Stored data

......

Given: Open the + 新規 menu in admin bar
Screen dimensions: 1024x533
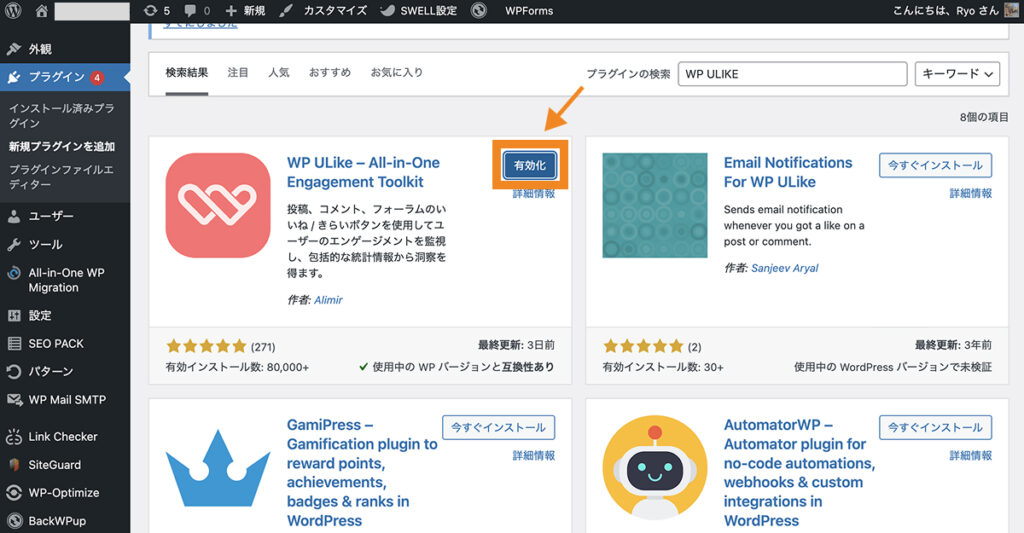Looking at the screenshot, I should point(246,11).
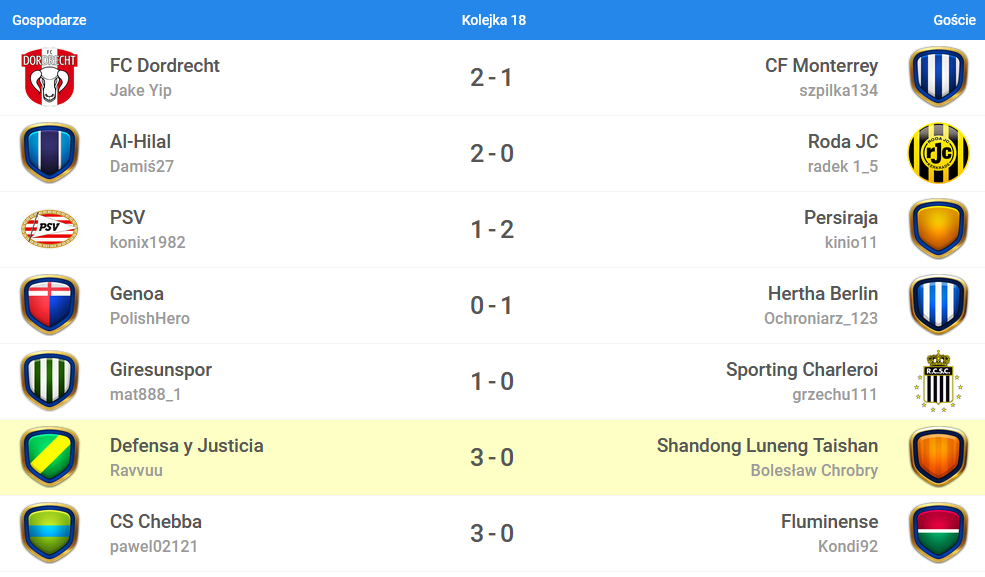Click the Genoa shield emblem
Screen dimensions: 985x577
click(x=49, y=305)
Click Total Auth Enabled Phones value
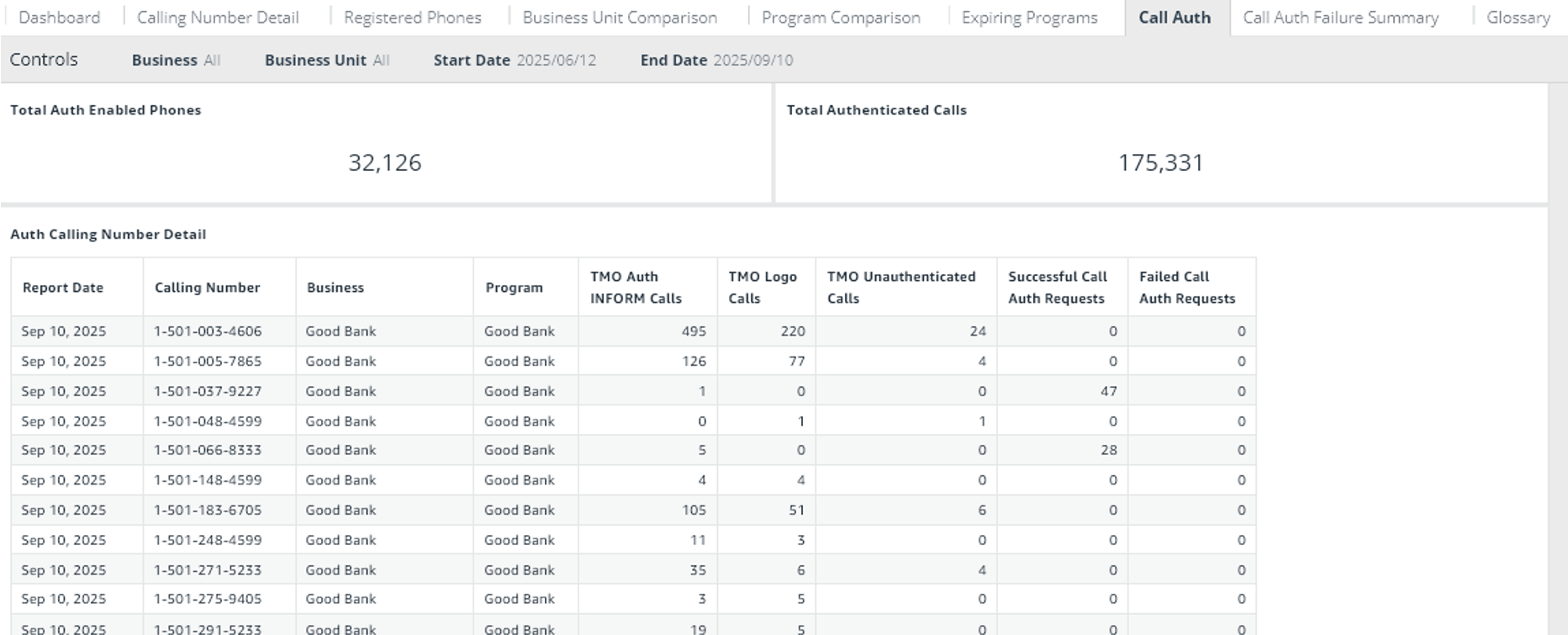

......

• **Activity**
Retype exactly the lines from the one containing "Screen dimensions: 1024x533" through the last line of the records above, both included, and leave out any pictures.

• **Task answer**
Screen dimensions: 1024x533
Looking at the screenshot, I should point(246,11).
Click the Genoa shield emblem
Screen dimensions: 985x577
click(x=49, y=305)
Click Total Auth Enabled Phones value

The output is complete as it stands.